Do UOL, em São Paulo

27/05/2020 15h01Atualizada em 27/05/2020 18h36

O presidente da Câmara dos Deputados, Rodrigo Maia (DEM-RJ), criticou hoje a nota divulgada pelo ministro do Gabinete de Segurança Institucional (GSI), general Augusto Heleno, na última sexta-feira (22). Para Maia, as palavras de Heleno foram "acima do tom" e "constrangeram a muitos".

"A nota do ministro Heleno foi muito acima do necessário, do tom. Eu acho que constrangeu a muitos. Sem dúvida nenhuma, não é o tom que deveria ser usado por um ministro, principalmente do Palácio do Planalto, mas nenhum outro ministro deveria usar um tom como esse, de ameaça", afirmou o deputado em coletiva de imprensa.

A nota em questão se referia ao encaminhamento, por parte do ministro Celso de Mello, do STF (Supremo Tribunal Federal), de três notícias-crime apresentadas por partidos e parlamentares que pediam, entre outras medidas, a apreensão do celular do presidente Jair Bolsonaro (sem partido). Apesar das críticas de Heleno, o envio desses pedidos à Procuradoria-Geral da República (PGR) é um mero trâmite burocrático.

O presidente da Câmara, porém, descartou —por ora— convocar Heleno para prestar esclarecimentos, como solicitado por alguns partidos de oposição. Segundo Maia, já houve uma "sinalização de crítica própria" às palavras do ministro, e o momento atual, em meio à pandemia do novo coronavírus, não seria propício para um evento como esse.

"Talvez um requerimento de formação seria melhor para cobrar do ministro o que ele quis dizer naquela nota", propôs. "A convocação aqui [na Câmara], com o plenário vazio, eu não sei o que isso poderia gerar. Claro que, se chegar num ponto em que precisa convocar, nós vamos convocar. Mas acho que neste momento a gente tem que tentar construir os caminhos sem precisar de uma medida extrema", completou.
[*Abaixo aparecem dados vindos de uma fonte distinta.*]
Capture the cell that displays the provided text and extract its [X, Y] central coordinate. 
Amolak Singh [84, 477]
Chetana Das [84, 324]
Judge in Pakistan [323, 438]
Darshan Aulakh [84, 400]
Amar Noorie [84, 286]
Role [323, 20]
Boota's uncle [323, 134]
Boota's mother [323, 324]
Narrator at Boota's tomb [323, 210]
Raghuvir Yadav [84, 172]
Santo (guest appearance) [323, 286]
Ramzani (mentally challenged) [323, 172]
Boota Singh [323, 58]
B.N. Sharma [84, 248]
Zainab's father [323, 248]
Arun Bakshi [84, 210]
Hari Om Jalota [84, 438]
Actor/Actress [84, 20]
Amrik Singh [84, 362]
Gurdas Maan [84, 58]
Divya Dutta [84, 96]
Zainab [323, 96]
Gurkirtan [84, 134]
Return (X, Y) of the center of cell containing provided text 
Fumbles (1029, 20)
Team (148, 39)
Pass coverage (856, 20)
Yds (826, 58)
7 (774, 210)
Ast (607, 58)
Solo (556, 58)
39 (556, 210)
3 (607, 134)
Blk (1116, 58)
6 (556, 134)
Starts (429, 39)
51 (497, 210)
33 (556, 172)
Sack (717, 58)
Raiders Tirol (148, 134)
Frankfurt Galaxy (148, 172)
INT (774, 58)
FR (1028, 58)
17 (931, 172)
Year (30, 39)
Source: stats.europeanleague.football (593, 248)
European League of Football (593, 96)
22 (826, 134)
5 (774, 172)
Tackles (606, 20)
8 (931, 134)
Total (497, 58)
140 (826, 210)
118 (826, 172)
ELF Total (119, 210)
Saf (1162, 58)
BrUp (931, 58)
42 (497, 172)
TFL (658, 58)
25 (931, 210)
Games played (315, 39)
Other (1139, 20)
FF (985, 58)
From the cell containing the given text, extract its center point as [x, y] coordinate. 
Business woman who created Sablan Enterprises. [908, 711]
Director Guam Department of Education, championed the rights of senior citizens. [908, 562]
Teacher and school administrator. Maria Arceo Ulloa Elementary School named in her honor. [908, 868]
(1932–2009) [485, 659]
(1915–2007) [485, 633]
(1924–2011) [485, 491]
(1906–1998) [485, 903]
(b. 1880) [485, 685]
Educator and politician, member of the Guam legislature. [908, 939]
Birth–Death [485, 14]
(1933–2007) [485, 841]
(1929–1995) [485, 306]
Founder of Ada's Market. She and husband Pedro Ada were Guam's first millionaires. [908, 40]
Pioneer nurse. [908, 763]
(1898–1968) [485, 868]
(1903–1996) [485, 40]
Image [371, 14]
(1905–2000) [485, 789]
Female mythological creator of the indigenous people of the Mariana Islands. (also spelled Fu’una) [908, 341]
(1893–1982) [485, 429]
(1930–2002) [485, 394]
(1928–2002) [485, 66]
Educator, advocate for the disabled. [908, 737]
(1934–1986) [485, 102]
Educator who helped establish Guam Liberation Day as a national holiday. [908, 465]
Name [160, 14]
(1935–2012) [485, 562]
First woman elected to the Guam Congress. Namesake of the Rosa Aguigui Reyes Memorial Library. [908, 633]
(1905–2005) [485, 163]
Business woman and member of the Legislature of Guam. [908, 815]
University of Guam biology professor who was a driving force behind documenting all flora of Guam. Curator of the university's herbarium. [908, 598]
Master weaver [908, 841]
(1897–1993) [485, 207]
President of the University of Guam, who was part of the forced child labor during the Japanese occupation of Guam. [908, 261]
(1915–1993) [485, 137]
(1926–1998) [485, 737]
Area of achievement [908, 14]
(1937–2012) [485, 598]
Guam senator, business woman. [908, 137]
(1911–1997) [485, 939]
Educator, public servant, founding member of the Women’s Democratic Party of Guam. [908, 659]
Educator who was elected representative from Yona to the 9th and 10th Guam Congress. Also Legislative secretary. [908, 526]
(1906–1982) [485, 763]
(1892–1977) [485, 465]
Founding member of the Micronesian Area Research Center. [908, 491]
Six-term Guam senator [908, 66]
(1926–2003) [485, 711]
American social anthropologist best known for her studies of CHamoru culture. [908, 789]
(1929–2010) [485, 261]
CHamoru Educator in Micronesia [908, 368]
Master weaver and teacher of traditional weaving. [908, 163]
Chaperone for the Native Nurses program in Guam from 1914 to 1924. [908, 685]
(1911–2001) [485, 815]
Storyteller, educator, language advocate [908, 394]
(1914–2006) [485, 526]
Operação da PF contra Witzel

Na coletiva, Maia ainda comentou sobre a operação da Polícia Federal que ontem atingiu o governador do Rio de Janeiro, Wilson Witzel (PSC-RJ). O deputado disse não ver politização neste caso, mas sinalizou que pode ter havido um vazamento de informações sobre a operação, já que, em entrevista no dia anterior, a deputada federal Carla Zambelli (PSL-SP) indicou que já sabia o que aconteceria.

"Quando começou essa especulação com relação à entrevista de um parlamentar [Zambelli], eu fui entender a operação. Não vejo nenhum indício de tentativa de politização na decisão da operação. Agora, certamente a cúpula da PF recebe a informação e pode repassar para alguém. Tem que avaliar como aquilo tramitou fora daquelas pessoas que estão na operação. O vazamento gera algum tipo de preocupação", afirmou.

O deputado também disse esperar que as operações da PF continuem sendo feitas de forma impessoal, mas reconheceu que o vazamento, ainda que não influencie em nada na prática, "certamente não é bom". "Se o parlamentar [que vazou a informação] tem credibilidade, ele acaba dando uma informação para alguém que, em tese, pode estar sendo investigado, então pode atrapalhar as investigações", ponderou.